Troy W. Grovenburg, Christopher N. Jacques, Robert W. Klaver, Christopher S. DePerno, Chad P. Lehman, Todd J. Brinkman, Kevin A. Robling, Susan P. Rupp, Jonathan A. Jenks
Wildlife Biology 19 (1), 30-40, (1 March 2013) https://doi.org/10.2981/11-044
KEYWORDS: accuracy, error angle, height, location error, precision, radio-telemetry, vegetation
The use of very high frequency (VHF) radio-telemetry remains wide-spread in studies of wildlife ecology and management. However, few studies have evaluated the influence of vegetative obstruction on accuracy in differing habitats with varying transmitter types and heights. Using adult and fawn collars at varying heights above the ground (0, 33, 66 and 100 cm) to simulate activities (bedded, feeding and standing) and ages (neonate, juvenile and adult) of deer Odocoileus spp., we collected 5,767 bearings and estimated 1,424 locations (28-30 for each of 48 subsamples) in three habitat types (pasture, grassland and forest), during two stages of vegetative growth (spring and late summer). Bearing error was approximately twice as large at a distance of 900 m for fawn (9.9°) than for adult deer collars (4.9°). Of 12 models developed to explain the variation in location error, the analysis of covariance model (HT*D C*D HT*TBA C*TBA) containing interactions of height of collar above ground (HT), collar type (C), vertical height of understory vegetation (D) and tree basal area (TBA) was the best model (wi = 0.92) and explained ∼ 71% of the variation in location error. Location error was greater for both collar types at 0 and 33 cm above the ground compared to 66 and 100 cm above the ground; however, location error was less for adult than fawn collars. Vegetation metrics influenced location error, which increased with greater vertical height of understory vegetation and tree basal area.
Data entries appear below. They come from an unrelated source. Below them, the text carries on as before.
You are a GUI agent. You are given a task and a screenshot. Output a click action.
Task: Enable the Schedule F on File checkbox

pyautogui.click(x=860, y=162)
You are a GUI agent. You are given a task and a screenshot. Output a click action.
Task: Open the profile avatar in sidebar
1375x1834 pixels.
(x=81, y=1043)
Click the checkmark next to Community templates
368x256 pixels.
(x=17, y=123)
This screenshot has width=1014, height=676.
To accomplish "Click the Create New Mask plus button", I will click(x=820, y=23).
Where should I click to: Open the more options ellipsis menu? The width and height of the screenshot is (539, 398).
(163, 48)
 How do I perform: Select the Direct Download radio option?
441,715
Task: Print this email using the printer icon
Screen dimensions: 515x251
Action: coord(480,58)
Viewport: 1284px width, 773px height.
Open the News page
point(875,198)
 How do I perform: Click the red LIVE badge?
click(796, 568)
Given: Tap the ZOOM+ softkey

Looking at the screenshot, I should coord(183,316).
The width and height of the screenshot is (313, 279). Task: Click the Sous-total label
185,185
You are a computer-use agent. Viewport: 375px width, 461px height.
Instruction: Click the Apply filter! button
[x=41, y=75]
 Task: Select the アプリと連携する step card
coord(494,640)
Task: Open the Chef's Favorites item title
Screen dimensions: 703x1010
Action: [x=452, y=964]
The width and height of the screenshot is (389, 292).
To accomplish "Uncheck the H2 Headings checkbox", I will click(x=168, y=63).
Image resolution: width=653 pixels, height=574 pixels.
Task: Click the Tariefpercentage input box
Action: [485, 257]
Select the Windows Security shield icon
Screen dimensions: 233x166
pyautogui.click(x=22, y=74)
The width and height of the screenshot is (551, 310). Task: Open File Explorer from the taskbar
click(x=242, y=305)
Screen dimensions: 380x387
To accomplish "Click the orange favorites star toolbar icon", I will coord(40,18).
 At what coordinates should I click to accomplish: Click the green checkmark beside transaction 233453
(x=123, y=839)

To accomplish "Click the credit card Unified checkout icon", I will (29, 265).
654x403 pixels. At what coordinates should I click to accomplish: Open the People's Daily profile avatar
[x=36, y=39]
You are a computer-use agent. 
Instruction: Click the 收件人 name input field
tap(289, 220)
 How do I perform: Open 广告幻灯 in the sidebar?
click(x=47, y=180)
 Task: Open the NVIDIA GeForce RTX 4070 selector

Further, interaction of vegetation metrics and categorical variables indicated significant effects on location error. Our results indicate that researchers need to consider study objectives, life history of the study animal, signal strength of collar (collar type), distance from transmitter to receiver, topographical changes in elevation, habitat composition and season when designing telemetry protocols. Bearing distances in forested habitat should be decreased (approximately 23% in our study) compared to bearing distances in open habitat to maintain a consistent bearing error across habitats. Additionally, we believe that field biologists monitoring neonate ungulates for habitat selection should rely on visual locations rather than using VHF-collars and triangulation.